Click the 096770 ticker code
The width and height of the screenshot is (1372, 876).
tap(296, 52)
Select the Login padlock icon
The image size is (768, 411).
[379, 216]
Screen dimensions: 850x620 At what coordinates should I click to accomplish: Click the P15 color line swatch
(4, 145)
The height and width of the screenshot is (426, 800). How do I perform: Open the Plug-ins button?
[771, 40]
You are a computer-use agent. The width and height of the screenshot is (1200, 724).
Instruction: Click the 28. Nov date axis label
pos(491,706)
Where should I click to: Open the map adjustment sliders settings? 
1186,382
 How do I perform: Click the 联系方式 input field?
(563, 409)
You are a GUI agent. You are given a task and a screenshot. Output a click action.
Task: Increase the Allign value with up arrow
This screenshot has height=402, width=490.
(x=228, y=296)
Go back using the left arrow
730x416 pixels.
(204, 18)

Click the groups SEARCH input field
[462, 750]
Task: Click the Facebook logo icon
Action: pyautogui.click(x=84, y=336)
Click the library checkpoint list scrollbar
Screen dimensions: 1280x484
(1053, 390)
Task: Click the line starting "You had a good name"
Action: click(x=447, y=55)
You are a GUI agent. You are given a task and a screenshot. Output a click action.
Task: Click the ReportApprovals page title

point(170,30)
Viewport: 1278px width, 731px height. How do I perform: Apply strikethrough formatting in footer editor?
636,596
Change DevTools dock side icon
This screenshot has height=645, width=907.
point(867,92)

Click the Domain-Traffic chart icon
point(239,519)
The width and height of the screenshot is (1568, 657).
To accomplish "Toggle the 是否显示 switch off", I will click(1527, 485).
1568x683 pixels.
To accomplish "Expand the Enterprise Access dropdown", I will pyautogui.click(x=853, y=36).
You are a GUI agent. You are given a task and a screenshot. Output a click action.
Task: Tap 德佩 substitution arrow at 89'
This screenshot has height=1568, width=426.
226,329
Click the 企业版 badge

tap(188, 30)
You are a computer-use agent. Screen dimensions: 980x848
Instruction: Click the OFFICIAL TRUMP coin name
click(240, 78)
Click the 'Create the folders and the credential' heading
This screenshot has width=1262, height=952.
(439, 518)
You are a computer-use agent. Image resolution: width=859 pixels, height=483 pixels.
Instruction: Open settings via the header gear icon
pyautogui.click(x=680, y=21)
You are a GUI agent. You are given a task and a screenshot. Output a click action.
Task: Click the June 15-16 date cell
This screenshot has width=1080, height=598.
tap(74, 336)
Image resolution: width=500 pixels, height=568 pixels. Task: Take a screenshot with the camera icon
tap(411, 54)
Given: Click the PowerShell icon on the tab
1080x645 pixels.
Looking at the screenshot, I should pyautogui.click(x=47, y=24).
_ _ _ _ _ _ _
> **THE TASK**:
Copy the whole listing down exactly.

> **RESULT OF THE EXERCISE**:
Click the 096770 ticker code
The width and height of the screenshot is (1372, 876).
tap(296, 52)
Select the Login padlock icon
The image size is (768, 411).
[379, 216]
Screen dimensions: 850x620 At what coordinates should I click to accomplish: Click the P15 color line swatch
(4, 145)
The height and width of the screenshot is (426, 800). How do I perform: Open the Plug-ins button?
[771, 40]
You are a computer-use agent. The width and height of the screenshot is (1200, 724).
Instruction: Click the 28. Nov date axis label
pos(491,706)
Where should I click to: Open the map adjustment sliders settings? 
1186,382
 How do I perform: Click the 联系方式 input field?
(563, 409)
You are a GUI agent. You are given a task and a screenshot. Output a click action.
Task: Increase the Allign value with up arrow
This screenshot has height=402, width=490.
(x=228, y=296)
Go back using the left arrow
730x416 pixels.
(204, 18)

Click the groups SEARCH input field
[462, 750]
Task: Click the Facebook logo icon
Action: pyautogui.click(x=84, y=336)
Click the library checkpoint list scrollbar
Screen dimensions: 1280x484
(1053, 390)
Task: Click the line starting "You had a good name"
Action: click(x=447, y=55)
You are a GUI agent. You are given a task and a screenshot. Output a click action.
Task: Click the ReportApprovals page title

point(170,30)
Viewport: 1278px width, 731px height. How do I perform: Apply strikethrough formatting in footer editor?
636,596
Change DevTools dock side icon
This screenshot has height=645, width=907.
point(867,92)

Click the Domain-Traffic chart icon
point(239,519)
The width and height of the screenshot is (1568, 657).
To accomplish "Toggle the 是否显示 switch off", I will click(1527, 485).
1568x683 pixels.
To accomplish "Expand the Enterprise Access dropdown", I will pyautogui.click(x=853, y=36).
You are a GUI agent. You are given a task and a screenshot. Output a click action.
Task: Tap 德佩 substitution arrow at 89'
This screenshot has height=1568, width=426.
226,329
Click the 企业版 badge

tap(188, 30)
You are a computer-use agent. Screen dimensions: 980x848
Instruction: Click the OFFICIAL TRUMP coin name
click(240, 78)
Click the 'Create the folders and the credential' heading
This screenshot has width=1262, height=952.
(439, 518)
You are a computer-use agent. Image resolution: width=859 pixels, height=483 pixels.
Instruction: Open settings via the header gear icon
pyautogui.click(x=680, y=21)
You are a GUI agent. You are given a task and a screenshot. Output a click action.
Task: Click the June 15-16 date cell
This screenshot has width=1080, height=598.
tap(74, 336)
Image resolution: width=500 pixels, height=568 pixels. Task: Take a screenshot with the camera icon
tap(411, 54)
Given: Click the PowerShell icon on the tab
1080x645 pixels.
Looking at the screenshot, I should pyautogui.click(x=47, y=24).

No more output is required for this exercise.